What needs to be done :: Only a slice of the listing below is wanted. Retype the lines from the one containing "[Expand menu: Partners & Sponsors] (719, 95)" through the one containing "Partners & Sponsors (655, 95)", exactly, both ends included.

____________

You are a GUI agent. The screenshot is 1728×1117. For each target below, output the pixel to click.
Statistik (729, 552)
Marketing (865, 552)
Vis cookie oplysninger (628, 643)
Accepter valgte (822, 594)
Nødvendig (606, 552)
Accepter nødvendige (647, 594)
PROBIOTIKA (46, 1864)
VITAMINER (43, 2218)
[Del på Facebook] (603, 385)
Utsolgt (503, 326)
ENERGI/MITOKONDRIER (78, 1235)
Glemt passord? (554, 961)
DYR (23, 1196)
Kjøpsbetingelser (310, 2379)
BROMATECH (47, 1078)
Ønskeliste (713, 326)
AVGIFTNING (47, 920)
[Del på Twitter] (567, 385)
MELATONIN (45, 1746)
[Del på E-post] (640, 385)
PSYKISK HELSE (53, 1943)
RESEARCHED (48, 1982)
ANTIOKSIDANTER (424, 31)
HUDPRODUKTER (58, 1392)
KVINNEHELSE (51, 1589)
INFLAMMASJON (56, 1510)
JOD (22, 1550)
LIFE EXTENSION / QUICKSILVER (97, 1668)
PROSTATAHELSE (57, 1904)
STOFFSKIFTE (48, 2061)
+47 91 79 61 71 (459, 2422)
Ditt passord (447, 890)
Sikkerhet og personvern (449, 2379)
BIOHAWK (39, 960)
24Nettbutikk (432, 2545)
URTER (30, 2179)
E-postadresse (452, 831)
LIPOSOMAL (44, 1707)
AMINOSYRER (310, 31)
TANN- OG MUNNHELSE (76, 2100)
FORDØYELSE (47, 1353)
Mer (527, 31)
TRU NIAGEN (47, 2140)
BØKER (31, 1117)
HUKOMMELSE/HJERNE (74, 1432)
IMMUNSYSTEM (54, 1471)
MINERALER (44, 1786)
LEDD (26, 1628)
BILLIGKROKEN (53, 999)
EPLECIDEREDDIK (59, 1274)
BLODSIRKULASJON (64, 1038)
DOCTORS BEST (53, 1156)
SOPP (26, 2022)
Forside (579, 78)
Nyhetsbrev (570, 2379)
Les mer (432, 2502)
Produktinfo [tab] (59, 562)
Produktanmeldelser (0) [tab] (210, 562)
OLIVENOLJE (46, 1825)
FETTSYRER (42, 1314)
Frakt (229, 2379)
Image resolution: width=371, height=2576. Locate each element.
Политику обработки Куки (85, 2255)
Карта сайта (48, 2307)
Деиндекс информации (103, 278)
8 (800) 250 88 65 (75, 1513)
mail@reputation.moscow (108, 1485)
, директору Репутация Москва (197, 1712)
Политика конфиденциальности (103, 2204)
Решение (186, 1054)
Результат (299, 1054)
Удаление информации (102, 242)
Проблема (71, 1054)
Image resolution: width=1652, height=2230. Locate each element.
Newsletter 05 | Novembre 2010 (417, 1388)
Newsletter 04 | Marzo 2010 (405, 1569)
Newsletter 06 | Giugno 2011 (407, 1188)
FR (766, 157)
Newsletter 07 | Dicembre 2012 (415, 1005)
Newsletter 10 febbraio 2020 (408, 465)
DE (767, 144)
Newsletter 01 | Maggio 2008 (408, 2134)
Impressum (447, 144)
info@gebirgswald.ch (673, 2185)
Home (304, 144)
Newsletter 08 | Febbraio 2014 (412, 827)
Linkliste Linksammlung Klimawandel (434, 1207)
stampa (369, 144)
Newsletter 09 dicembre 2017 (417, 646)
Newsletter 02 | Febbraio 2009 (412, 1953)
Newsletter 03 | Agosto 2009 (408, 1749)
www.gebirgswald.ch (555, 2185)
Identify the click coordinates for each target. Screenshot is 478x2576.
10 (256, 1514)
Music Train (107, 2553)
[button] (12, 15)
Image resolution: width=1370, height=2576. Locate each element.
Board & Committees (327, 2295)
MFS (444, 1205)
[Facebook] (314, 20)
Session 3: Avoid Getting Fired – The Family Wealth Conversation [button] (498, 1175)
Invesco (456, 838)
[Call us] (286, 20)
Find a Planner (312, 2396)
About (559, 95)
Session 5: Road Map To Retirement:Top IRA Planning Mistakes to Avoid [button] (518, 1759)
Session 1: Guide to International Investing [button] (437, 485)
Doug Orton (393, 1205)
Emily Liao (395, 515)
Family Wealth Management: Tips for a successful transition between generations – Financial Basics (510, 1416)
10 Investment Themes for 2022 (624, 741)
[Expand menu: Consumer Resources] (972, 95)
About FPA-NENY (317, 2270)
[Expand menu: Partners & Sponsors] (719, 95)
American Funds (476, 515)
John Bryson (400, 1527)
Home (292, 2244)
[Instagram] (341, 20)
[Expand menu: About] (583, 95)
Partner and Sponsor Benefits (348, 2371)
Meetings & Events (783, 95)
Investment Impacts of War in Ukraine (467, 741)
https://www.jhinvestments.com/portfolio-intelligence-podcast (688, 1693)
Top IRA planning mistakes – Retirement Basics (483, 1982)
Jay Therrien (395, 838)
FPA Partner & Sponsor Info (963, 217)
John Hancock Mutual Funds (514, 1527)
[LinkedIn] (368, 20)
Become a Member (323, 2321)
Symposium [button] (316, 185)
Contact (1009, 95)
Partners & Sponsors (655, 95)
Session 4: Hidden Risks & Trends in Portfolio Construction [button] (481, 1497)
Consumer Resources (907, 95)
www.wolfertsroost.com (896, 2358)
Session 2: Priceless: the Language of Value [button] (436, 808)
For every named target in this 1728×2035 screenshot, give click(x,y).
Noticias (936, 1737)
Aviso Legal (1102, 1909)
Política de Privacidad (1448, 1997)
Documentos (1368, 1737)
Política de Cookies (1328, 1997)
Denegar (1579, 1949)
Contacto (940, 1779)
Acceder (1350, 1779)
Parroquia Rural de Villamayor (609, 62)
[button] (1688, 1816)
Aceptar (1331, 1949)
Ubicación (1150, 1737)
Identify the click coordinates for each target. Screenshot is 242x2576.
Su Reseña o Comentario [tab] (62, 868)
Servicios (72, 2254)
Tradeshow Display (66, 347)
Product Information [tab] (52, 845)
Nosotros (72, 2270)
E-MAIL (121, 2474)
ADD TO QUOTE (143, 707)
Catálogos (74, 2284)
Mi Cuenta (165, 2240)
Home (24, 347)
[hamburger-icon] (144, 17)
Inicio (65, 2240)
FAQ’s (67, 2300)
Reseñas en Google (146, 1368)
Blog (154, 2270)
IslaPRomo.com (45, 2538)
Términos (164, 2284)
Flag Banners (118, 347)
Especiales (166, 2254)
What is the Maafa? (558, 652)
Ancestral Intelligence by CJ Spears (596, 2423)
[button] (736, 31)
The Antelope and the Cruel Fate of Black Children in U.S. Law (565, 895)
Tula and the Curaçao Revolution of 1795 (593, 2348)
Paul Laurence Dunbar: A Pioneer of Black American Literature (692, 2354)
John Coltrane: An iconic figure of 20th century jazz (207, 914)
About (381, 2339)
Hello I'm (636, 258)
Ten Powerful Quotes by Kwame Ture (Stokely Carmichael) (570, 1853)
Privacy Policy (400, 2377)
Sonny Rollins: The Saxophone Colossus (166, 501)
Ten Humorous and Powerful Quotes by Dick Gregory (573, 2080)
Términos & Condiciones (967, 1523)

____________

Result for this task ::
[Expand menu: Partners & Sponsors] (719, 95)
American Funds (476, 515)
John Bryson (400, 1527)
Home (292, 2244)
[Instagram] (341, 20)
[Expand menu: About] (583, 95)
Partner and Sponsor Benefits (348, 2371)
Meetings & Events (783, 95)
Investment Impacts of War in Ukraine (467, 741)
https://www.jhinvestments.com/portfolio-intelligence-podcast (688, 1693)
Top IRA planning mistakes – Retirement Basics (483, 1982)
Jay Therrien (395, 838)
FPA Partner & Sponsor Info (963, 217)
John Hancock Mutual Funds (514, 1527)
[LinkedIn] (368, 20)
Become a Member (323, 2321)
Symposium [button] (316, 185)
Contact (1009, 95)
Partners & Sponsors (655, 95)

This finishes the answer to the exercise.